Print everything from "Nisyros is a collapsed" down to "2000 years ago." in the Nisyros volcano text, word for word.

### Source text
========================
Nisyros Volcano
Nisyros island sits at the far eastern end of the Greek Isles, at the southeastern edge of the Aegean Sea with Turkey being the closest landmass. It has a population of about 1000 people living on it, and a long legacy of volcanic activity.
Nisyros is a collapsed stratovolcano. It originally formed in this site from a long series of volcanic eruptions triggered by subduction – a bit of oceanic crust linked to the African plate is being pushed down beneath Europe in the Aegean, leading to a set of volcanic islands including Nisyros and nearby Kos island. Nisyros and Kos are both part of a gigantic caldera complex, which formed in a massive eruption about 150,000 years ago; Kos island is part of the rim of this caldera, while Nisyros is a new volcanic cone that grew on the fractures formed by the caldera.
The large Kos caldera is about 20 kilometers wide, and Nisyros itself hosts a much smaller caldera that is 3-4 kilometers across. It was produced by a collapse of the smaller stratovolcano that formed Nisyros island about 2000 years ago.
========================
### Provided material
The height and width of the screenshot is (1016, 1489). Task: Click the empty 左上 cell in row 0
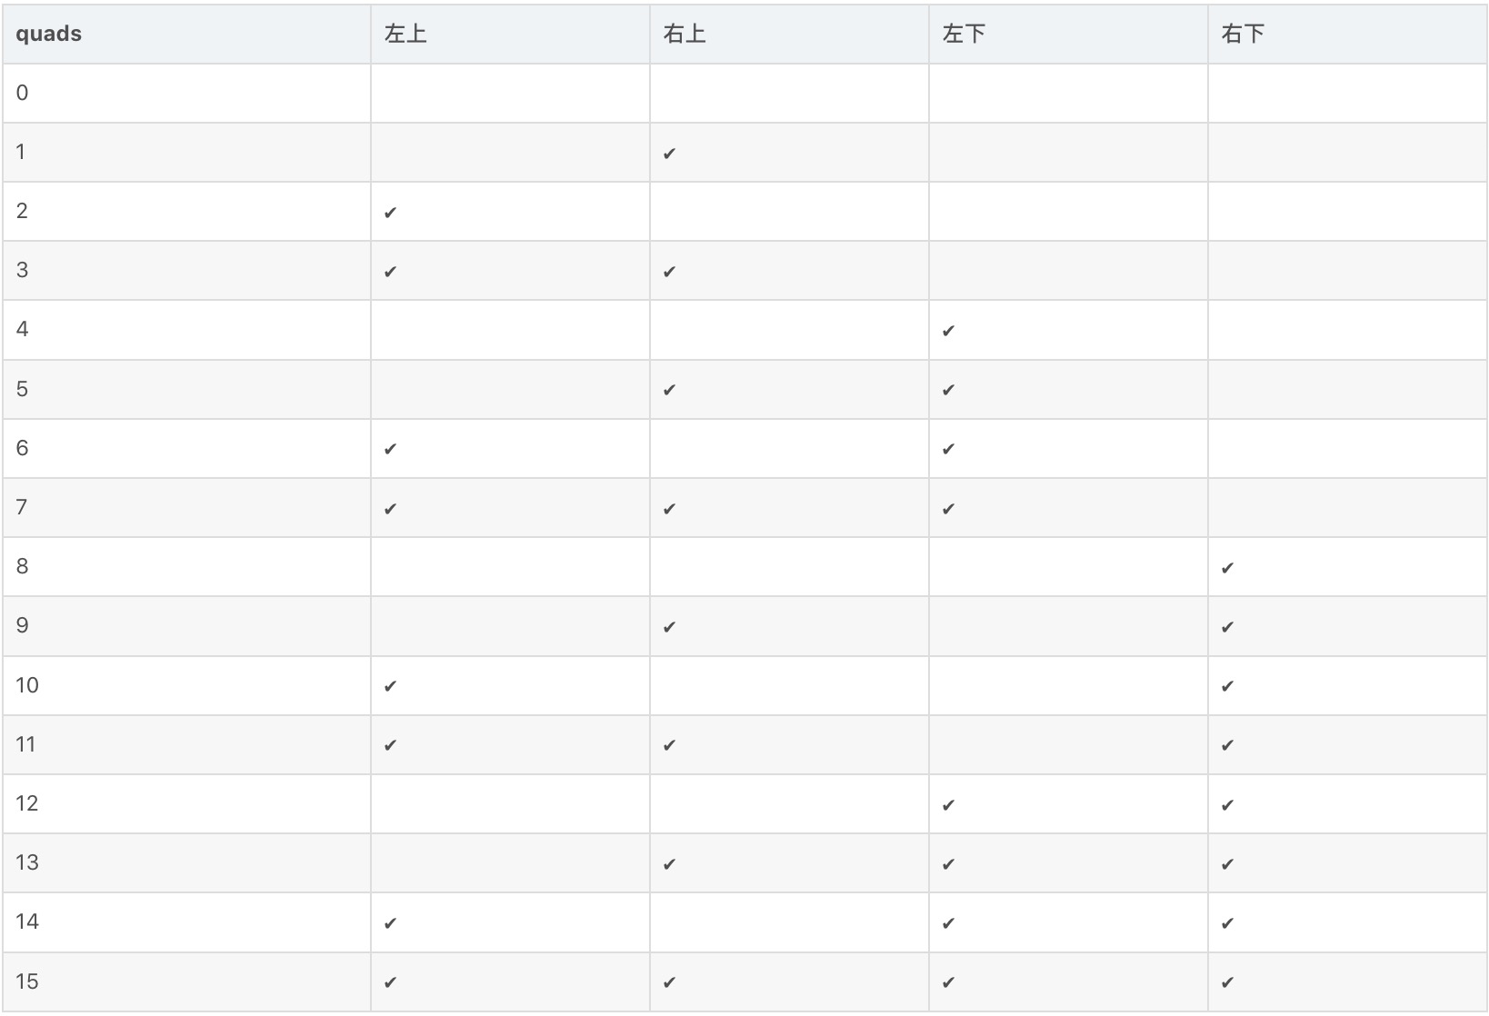pos(510,93)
========================
### Correct output
Nisyros is a collapsed stratovolcano. It originally formed in this site from a long series of volcanic eruptions triggered by subduction – a bit of oceanic crust linked to the African plate is being pushed down beneath Europe in the Aegean, leading to a set of volcanic islands including Nisyros and nearby Kos island. Nisyros and Kos are both part of a gigantic caldera complex, which formed in a massive eruption about 150,000 years ago; Kos island is part of the rim of this caldera, while Nisyros is a new volcanic cone that grew on the fractures formed by the caldera.
The large Kos caldera is about 20 kilometers wide, and Nisyros itself hosts a much smaller caldera that is 3-4 kilometers across. It was produced by a collapse of the smaller stratovolcano that formed Nisyros island about 2000 years ago.